Vote on Secession in Sudan Comes to a Close

Vote on Secession in Sudan Comes to a Close


JUBA, Sudan — After the last voters in southern Sudan’s weeklong election on independence had trickled to the polls and cast their ballots, the polls closed and electoral officials quietly got down to the business of tallying the results. While a small crowd gathered at the memorial for the liberation leader John Garang, some bowing at his tomb, the counting was expected to carry on through the night.
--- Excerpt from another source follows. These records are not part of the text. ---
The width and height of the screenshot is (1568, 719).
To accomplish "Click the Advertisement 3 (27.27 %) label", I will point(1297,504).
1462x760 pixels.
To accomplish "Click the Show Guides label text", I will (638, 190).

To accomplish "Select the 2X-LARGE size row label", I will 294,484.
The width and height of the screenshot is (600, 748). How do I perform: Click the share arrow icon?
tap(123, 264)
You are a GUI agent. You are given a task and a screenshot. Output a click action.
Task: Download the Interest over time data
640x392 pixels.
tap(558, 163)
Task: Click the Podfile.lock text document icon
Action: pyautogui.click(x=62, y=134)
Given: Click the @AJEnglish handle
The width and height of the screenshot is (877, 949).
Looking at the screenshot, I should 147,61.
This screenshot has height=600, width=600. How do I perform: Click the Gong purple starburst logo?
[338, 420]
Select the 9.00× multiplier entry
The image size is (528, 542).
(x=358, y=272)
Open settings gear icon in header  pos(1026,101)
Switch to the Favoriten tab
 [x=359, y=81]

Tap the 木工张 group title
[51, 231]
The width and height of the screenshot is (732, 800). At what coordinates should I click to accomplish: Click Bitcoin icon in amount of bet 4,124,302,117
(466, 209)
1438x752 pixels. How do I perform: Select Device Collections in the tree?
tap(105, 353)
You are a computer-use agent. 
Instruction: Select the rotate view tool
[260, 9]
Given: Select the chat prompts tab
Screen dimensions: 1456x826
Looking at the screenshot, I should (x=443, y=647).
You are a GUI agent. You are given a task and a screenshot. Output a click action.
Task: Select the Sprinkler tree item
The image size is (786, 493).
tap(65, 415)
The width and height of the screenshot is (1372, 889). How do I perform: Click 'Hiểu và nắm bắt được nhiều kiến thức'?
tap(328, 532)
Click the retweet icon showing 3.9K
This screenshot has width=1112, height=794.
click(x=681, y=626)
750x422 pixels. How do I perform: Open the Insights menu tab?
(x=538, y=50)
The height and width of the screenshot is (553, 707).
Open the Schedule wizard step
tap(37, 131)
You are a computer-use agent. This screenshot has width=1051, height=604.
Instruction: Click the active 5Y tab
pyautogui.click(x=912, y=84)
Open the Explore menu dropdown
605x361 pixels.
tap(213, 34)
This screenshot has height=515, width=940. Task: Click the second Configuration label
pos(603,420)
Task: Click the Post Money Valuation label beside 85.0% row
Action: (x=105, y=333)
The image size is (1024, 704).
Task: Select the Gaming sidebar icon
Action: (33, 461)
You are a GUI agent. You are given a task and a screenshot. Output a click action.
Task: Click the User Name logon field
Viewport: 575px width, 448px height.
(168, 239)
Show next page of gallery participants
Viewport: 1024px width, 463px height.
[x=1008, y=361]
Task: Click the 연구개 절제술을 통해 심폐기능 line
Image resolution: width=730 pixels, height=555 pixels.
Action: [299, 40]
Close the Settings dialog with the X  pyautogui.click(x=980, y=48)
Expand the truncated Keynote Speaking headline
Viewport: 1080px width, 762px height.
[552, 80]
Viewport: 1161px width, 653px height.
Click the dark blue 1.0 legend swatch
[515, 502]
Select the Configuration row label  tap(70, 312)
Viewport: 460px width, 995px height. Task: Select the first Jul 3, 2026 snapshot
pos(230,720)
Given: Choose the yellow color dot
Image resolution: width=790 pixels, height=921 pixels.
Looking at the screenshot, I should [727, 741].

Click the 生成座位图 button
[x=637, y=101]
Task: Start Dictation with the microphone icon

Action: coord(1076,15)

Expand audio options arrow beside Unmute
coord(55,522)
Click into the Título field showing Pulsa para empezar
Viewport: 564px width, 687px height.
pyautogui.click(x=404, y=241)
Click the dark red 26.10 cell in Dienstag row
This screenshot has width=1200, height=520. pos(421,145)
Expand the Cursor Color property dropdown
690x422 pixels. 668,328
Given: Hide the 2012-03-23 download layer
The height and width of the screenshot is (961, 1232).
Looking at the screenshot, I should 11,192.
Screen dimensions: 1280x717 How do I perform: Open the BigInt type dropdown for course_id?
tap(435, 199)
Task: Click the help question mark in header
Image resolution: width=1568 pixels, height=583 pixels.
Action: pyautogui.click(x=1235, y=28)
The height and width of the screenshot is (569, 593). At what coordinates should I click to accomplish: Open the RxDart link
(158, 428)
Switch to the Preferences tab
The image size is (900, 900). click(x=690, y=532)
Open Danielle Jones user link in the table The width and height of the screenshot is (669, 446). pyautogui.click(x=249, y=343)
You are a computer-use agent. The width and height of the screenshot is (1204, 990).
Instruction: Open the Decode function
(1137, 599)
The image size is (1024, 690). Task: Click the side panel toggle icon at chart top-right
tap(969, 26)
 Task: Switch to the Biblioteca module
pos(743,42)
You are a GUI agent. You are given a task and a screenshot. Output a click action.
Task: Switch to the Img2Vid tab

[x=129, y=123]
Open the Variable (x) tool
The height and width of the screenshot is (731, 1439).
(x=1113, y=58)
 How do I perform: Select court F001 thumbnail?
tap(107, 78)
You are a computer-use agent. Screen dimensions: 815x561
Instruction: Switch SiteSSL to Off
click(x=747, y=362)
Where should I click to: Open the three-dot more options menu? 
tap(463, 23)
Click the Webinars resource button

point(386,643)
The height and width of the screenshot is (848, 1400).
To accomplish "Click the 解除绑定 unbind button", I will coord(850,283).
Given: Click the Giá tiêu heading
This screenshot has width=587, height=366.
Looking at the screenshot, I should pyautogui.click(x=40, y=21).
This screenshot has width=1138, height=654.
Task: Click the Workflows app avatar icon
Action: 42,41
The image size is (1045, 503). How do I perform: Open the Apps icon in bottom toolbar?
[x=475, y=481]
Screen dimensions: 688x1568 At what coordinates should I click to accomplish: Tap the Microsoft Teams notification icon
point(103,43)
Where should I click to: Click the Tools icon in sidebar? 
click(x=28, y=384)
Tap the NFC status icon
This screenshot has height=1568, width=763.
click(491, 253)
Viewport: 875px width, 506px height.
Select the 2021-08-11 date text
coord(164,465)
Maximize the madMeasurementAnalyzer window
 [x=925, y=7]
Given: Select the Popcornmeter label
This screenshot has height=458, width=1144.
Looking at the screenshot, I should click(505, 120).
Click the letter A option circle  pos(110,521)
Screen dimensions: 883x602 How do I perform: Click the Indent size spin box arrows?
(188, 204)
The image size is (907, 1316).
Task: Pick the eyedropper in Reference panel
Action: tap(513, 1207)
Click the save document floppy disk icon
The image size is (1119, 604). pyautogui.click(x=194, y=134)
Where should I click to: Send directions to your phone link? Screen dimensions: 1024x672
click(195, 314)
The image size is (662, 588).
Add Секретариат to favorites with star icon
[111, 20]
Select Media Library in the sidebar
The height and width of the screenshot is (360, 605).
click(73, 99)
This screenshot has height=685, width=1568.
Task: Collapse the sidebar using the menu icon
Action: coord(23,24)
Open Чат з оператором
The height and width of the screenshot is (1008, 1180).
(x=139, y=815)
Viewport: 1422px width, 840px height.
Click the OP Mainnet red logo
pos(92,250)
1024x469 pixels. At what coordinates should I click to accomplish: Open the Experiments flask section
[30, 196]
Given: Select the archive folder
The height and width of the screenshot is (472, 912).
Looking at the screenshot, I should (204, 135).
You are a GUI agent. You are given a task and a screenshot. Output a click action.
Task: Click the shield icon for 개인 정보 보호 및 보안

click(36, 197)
Sudanese officials said that voter turnout in the referendum had surpassed the 60 percent threshold needed for the vote to be valid, with 83 percent — more than three million people — voting in the south. The numbers in the largely Muslim north, from which the Christian and animist south is expected to break away, were lower, but still more than half, the officials said.
Across the globe, including in the United States, where 8,789 Sudanese expatriatesregistered to vote, turnout was more than 90 percent.
“All indications show that the result will lean toward separation,” said Mohammed Ibrahim Khalil, the chairman of the referendum commission, here in Juba, the southern capital.
The vote on independence is the capstone of a peace treaty that brought nearly 50 years of civil war to an end. President Omar Hassan al-Bashir of Sudan had made some last-minute efforts to keep the country united, but has gradually given in to the inevitability of southern independence.
The first preliminary results in the vote are expected to be posted outside each of the nearly 3,000 polling stations as soon as each station is finished counting its ballots. Preliminary results for all of Sudan are expected on Jan. 31, and official results on Feb. 14.
But it is unclear whether those deadlines will be met.
For instance, voting has been extended for five days in Australia because of devastating floods, referendum officials said.
The bulk of voters turned out early in the week, from soldiers to students to a convict on death row. In one instance, a woman in labor who had decided to vote before going to the hospital to give birth ended up delivering her baby at the polling center.
But at the memorial in Juba, one of the last voters, listening to headphones and blowing a vuvuzela, danced into the booth, hoping to cast the final ballot.
“I am the last one to say no way for unity,” called out Langa Lafa, a graduate student, bopping his head. “I am the last one to say the door is closed.”
As he strutted out of the booth, a referendum official grabbed him by the arm, leading him back inside so he could finish steps in the procedure he had excitedly forgotten.